High-Precision Deblending of 3-D Simultaneous Source Data Based on Prior Information Constraint

How to effectively remove blending noise is the key to the success of simultaneous source acquisition. The traditional deblending of 3-D simultaneous source data is based on the energy difference between blending noise and useful signals in the sparse domain and removes blending noise independently of each 2-D partition of 3-D simultaneous source data using a sparse inversion algorithm. However, these 3-D deblending techniques do not fully utilize a priori information derived from the locations of the spare coefficients from different partitions, especially when highly redundant curvelet domain sparsity is used. In this letter, we propose to use the priori support information to improve the deblending performance of 3-D simultaneous source data by using a 2-D curvelet transform. First, based on the correlations between the support sets of the significant curvelet coefficients of adjacent partitions, a weighted operator is constructed in the curvelet domain using the prior support sets provided by the previous partition that has removed blending noise.

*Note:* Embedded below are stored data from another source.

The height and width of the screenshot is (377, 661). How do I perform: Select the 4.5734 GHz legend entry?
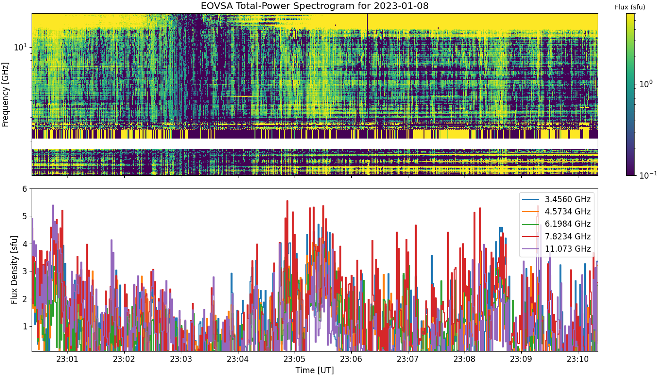pyautogui.click(x=557, y=212)
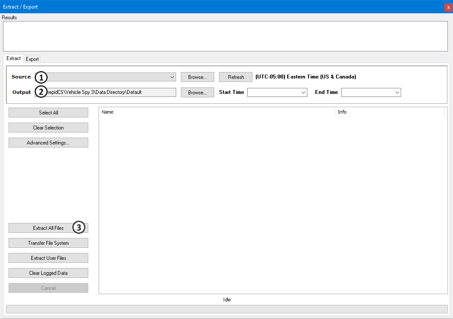Click the Output directory path field
The image size is (453, 319).
[111, 93]
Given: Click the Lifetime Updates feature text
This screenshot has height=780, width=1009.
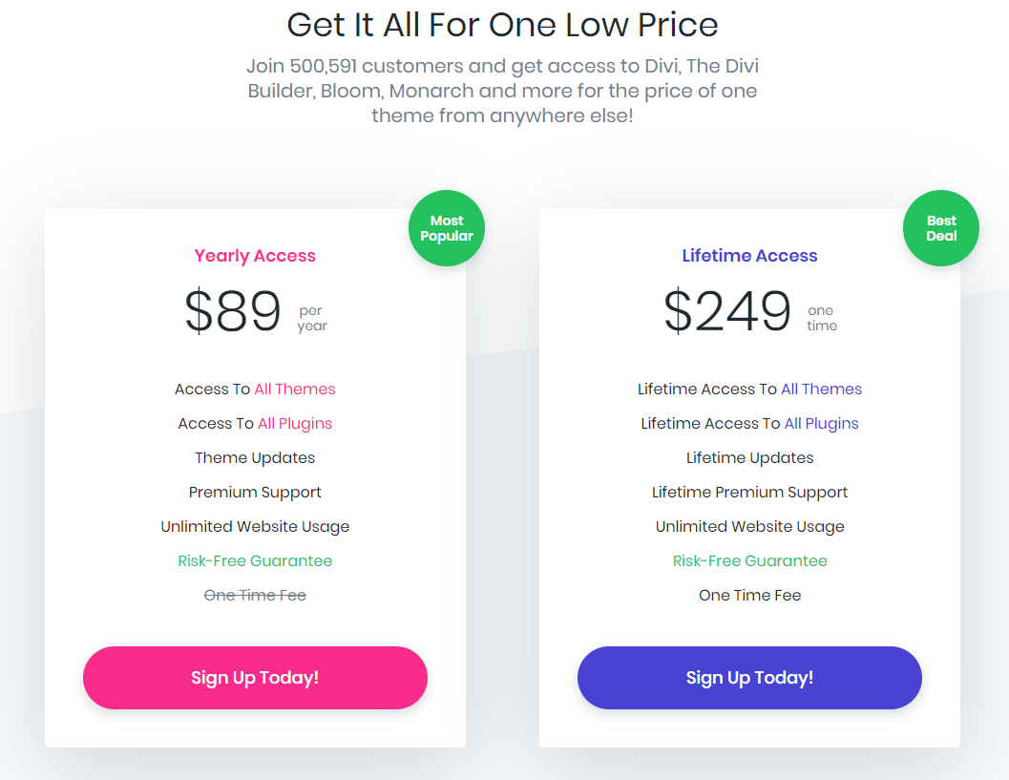Looking at the screenshot, I should pos(749,458).
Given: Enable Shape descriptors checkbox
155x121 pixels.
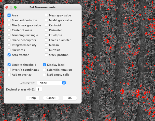Looking at the screenshot, I should click(x=9, y=40).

Then, incorporate it into the iterative shrinkage thresholding algorithm (ISTA) to delineate the main energy distribution range of the useful signals, and define a sequence of 2-D curvelet-based deblending problems that exploit 3-D correlations exhibited by seismic wavefields without using the highly redundant 3-D curvelet transform. To test the performance of our proposed method, we compared deblending from synthetic and field artificially blended data. These examples demonstrated that our method is superior to the traditional iterative algorithm in terms of deblending performance, and computational memory requirements.